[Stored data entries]
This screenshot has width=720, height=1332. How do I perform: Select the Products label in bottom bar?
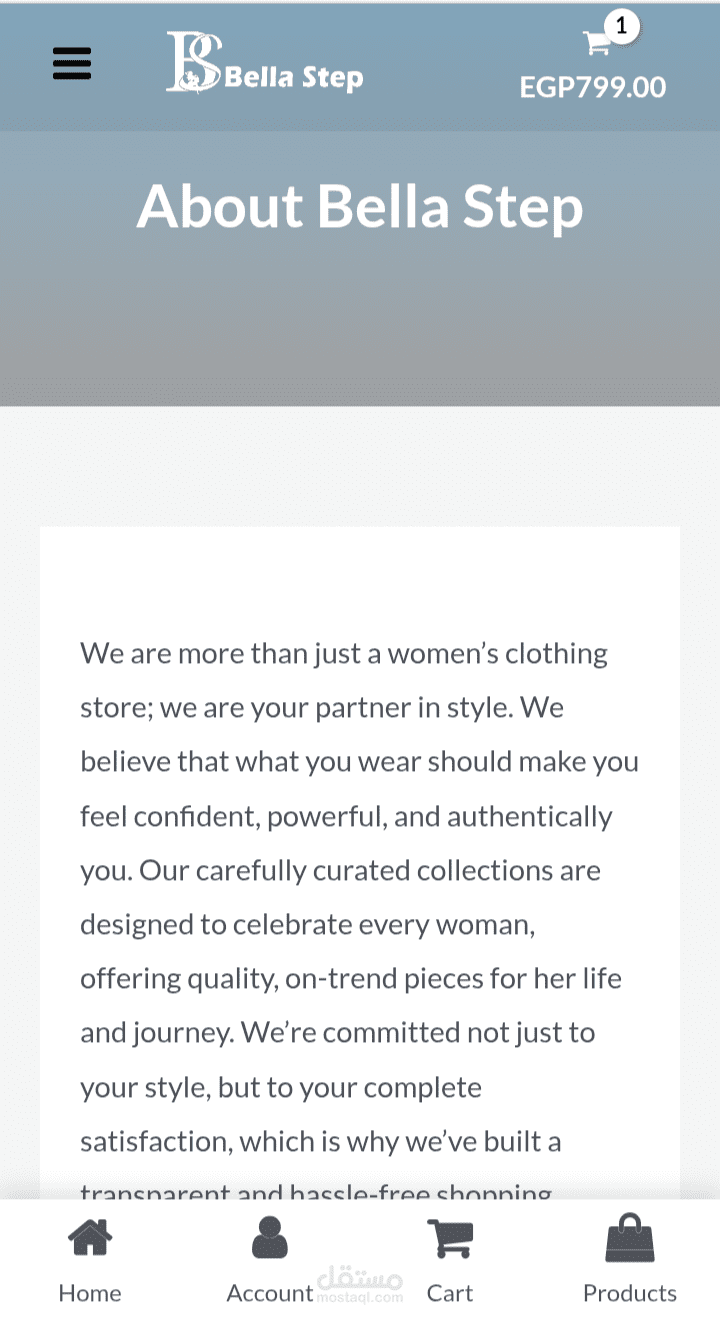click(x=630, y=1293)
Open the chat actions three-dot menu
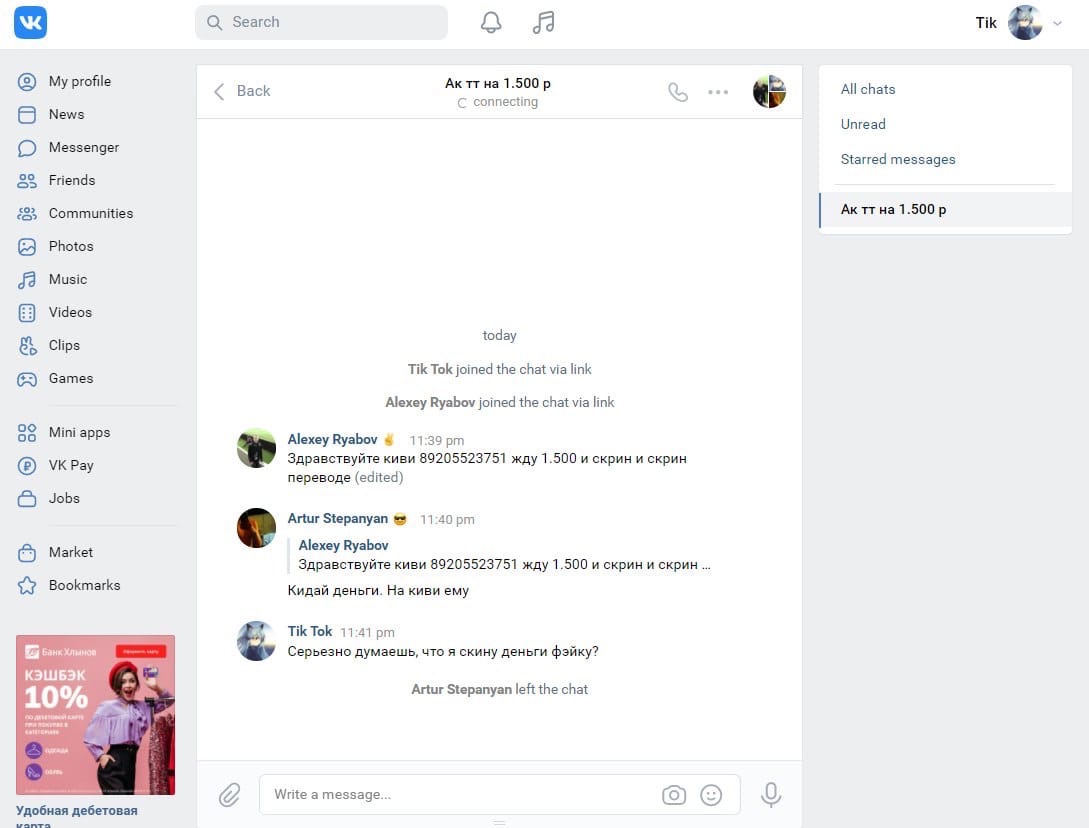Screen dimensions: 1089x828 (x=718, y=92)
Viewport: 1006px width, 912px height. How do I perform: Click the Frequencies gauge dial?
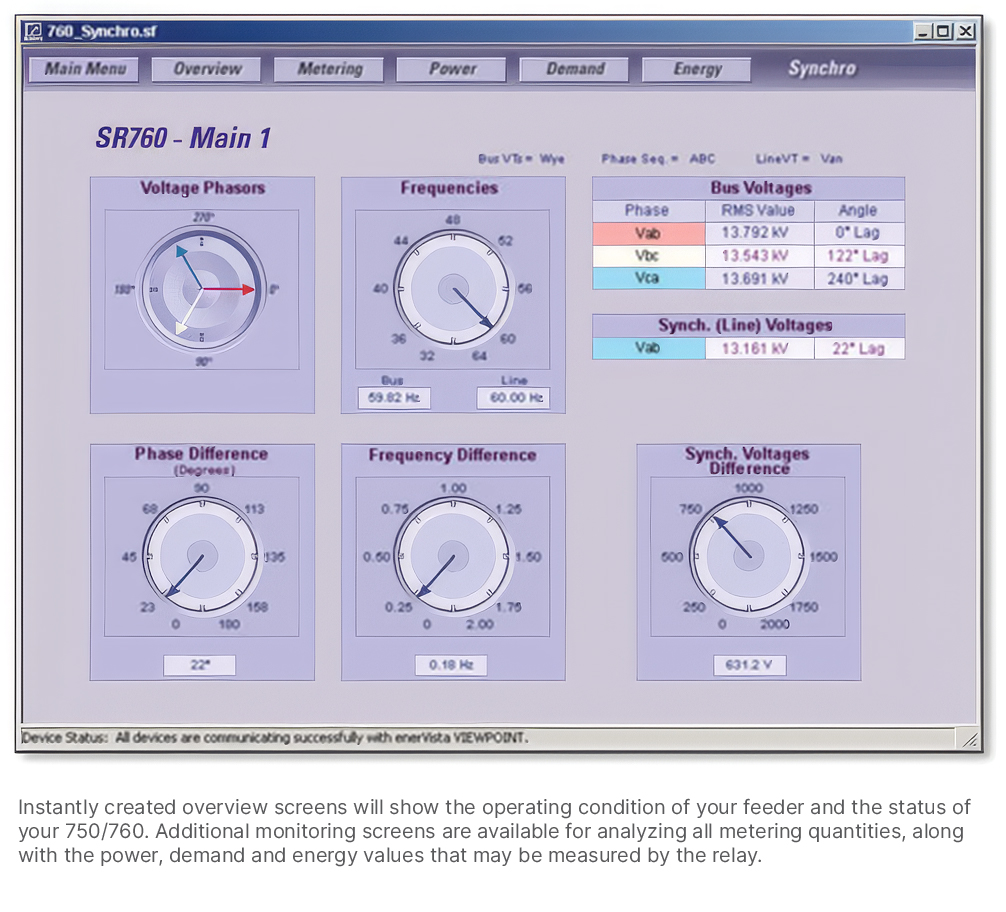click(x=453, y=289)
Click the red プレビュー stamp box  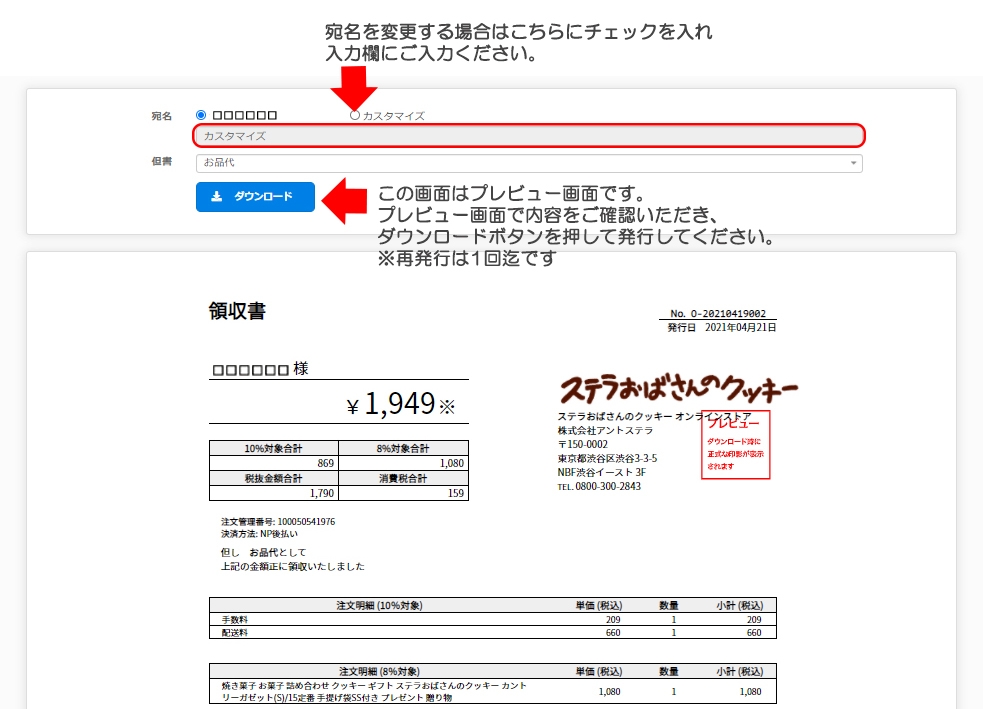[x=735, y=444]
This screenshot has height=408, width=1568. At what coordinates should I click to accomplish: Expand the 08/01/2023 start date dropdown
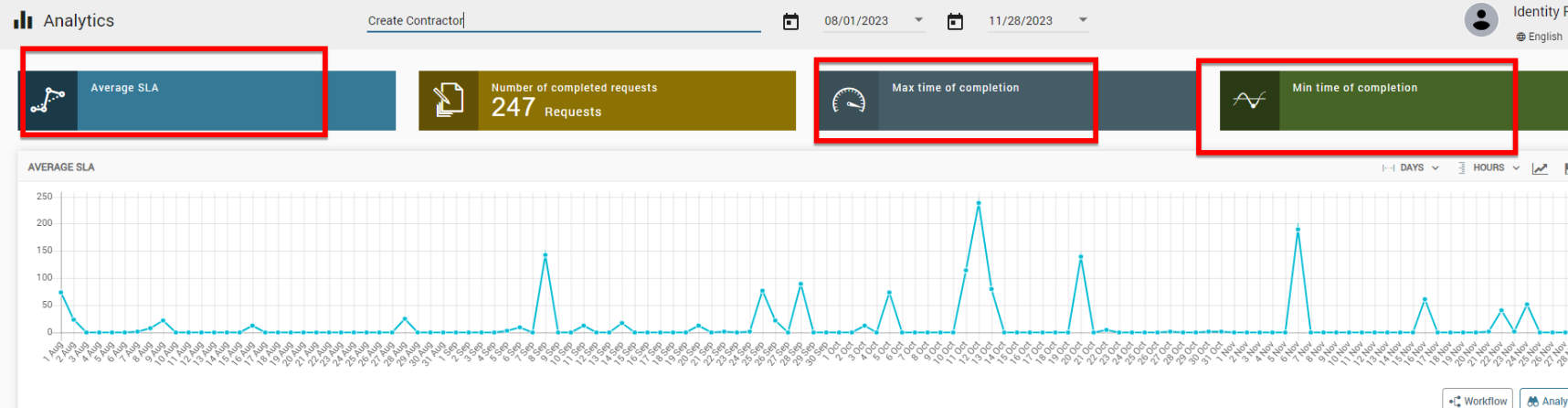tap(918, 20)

Exercise directions: Starting at the line that contains "This screenshot has height=408, width=1568.", return every line through the end of the records above exactly as written, and return no pictures.

Answer box:
This screenshot has height=408, width=1568. At what coordinates should I click to accomplish: Expand the 08/01/2023 start date dropdown
tap(918, 20)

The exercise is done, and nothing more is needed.